Lain halnya kalau jabatan direksi diperoleh karena sikap 'murah hati' seorang direktur utama. Apapun alasannya, entah karena prestasi kerja, promosi atau apapun. Sepanjang seorang direktur itu diangkat oleh direktur utama, maka dia adalah pekerja, karena unsur upah, perintah kerja dan pekerjaan telah terpenuhi, jelasnya. Artinya, sambung Kemalsjah, jika kemudian hari ada sengketa, PHI berwenang untuk memeriksa dan mengadili perkara ini. 

 

Untuk mengetahui apakah seorang direksi itu diangkat melalui RUPS atau bukan, kata Kemalsjah, bukan perkara sulit. Lihat saja AD/ART, perubahan AD/ART-nya atau akta berita acara RUPS. Kalau nama si direksi tidak ada, berarti dia diangkat oleh direktur utama. Artinya, dia adalah pekerja, tegasnya.

 

Berdasarkan catatan hukumonline, perkara dimana seorang mantan direktur menggugat bekas perusahaannya, bukan kali ini saja terjadi. Sebelumnya, Bui Khoi Hung Gilbert, warga negara Perancis menggugat PT Tirta Investama -produsen Aqua- dan Danone Asia Pte Ltd, di PHI Jakarta. Gilbert adalah mantan direktur keamanan di Tirta Investama. Saat itu, hakim memutuskan perkara ini dalam putusan sela. Hakim merasa tidak berwenang menangani perkara ini. Alasannya para pihak sudah menentukan pilihan hukumnya sendiri seperti tertuang di dalam perjanjian kerja.

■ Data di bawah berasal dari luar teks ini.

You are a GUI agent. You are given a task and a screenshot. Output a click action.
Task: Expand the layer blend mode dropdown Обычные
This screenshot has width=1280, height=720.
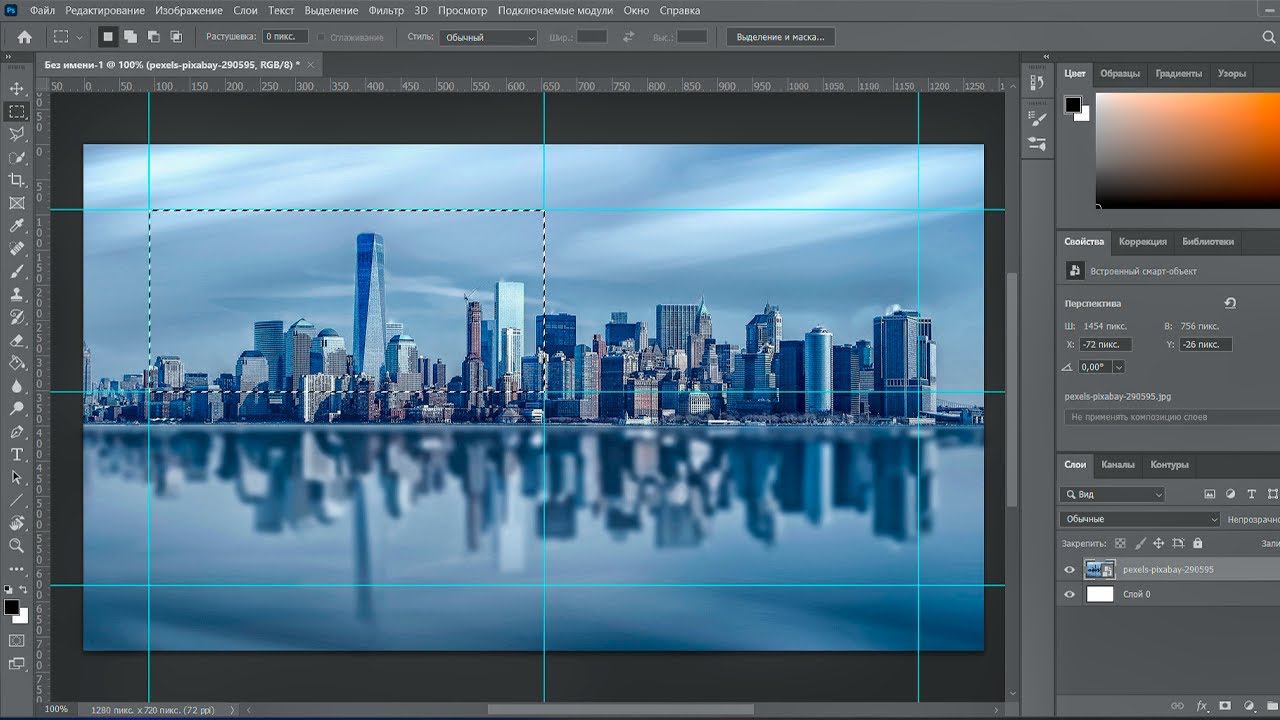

Sebagian orang mungkin belum pernah mendengar nama PT Eatertainment International Tbk. Tapi jika mendengar Papa Ron's Pizza, bisa jadi nama itu cukup familiar bagi masyarakat pecinta kuliner. PT Setiamandiri Mitratama Tbk, adalah perusahaan yang me-launching Papa Ron's di Jakarta pada 2000 lalu. Belakangan, perusahaan itu berubah nama menjadi Eatertainment International (EI).

 

Menerapkan sistem waralaba (franchise), Papa Ron's kini sudah memiliki 44 gerai yang tersebar di beberapa kota besar di Indonesia. Di tengah usahanya yang sedang naik daun' itu, EI malah tersandung masalah hukum di Pengadilan Hubungan Industrial (PHI) Jakarta.

 

Adalah Hidayat Hasan yang menggugat EI ke pengadilan yang terletak di bilangan Pancoran, Jakarta Selatan itu. Tidak seperti perkara lainnya, perkara Hidayat ini terbilang 'spesial'. Pasalnya, Hidayat bukan pekerja 'biasa'. Ia adalah mantan direktur operasional di EI.

 

Anjaz Hilman, kuasa hukum Hidayat kepada hukumonline menuturkan, Hidayat bergabung dengan EI sejak 2004. Saat itu ia dipercaya menjabat sebagai manajer operasional EI. Atas prestasi kerjanya, Hidayat kemudian dipromosikan sebagai direktur operasional pada 2006. Prestasi pak Hidayat sebagai manajer operasional adalah mampu menambah jumlah gerai yang awalnya hanya enam menjadi empat puluh empat, ujar Anjaz via telepon, Kamis (31/7).

 

Pengangkatan Hidayat sebagai direktur operasional, lanjut Anjaz, dilakukan secara lisan oleh direktur utama EI. Beliau (Hidayat, red) tidak diangkat melalui Rapat Umum Pemegang Saham (RUPS), jelasnya. Sebagai Direktur, Anjaz diganjar gaji sebesar Rp15,5 juta tiap bulan serta fasilitas lainnya. Selain itu, perusahaan juga menjanjikan bonus pembagian keuntungan.